The task - Return all lines from the listing below in which "computer" appears.

Given entries -
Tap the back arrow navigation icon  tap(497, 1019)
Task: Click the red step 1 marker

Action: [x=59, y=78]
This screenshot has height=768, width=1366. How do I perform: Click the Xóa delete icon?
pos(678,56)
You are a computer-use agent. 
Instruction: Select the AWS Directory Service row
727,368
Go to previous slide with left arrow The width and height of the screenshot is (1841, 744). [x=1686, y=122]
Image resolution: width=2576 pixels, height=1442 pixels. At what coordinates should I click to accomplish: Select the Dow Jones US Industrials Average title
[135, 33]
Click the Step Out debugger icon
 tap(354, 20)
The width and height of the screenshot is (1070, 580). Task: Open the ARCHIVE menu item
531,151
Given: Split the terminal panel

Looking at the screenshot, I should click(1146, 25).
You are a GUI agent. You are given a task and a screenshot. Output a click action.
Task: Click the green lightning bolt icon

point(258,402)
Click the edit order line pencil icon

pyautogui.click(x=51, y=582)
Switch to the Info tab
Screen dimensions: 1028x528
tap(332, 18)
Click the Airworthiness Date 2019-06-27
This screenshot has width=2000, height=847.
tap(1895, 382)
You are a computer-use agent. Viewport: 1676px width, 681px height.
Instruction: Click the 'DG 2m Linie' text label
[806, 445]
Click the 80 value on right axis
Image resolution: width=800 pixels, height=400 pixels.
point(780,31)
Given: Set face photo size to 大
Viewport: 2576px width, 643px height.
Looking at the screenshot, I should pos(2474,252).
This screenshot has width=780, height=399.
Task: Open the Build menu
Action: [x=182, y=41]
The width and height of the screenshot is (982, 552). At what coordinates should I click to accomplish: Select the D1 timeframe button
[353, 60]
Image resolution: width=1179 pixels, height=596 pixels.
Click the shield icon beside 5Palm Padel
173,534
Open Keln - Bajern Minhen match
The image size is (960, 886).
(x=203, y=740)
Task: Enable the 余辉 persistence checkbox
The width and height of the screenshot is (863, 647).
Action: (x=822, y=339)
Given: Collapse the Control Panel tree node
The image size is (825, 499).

Response area -
You are a computer-use agent. 
You are a computer-use agent. Viewport: 1676px width, 681px height.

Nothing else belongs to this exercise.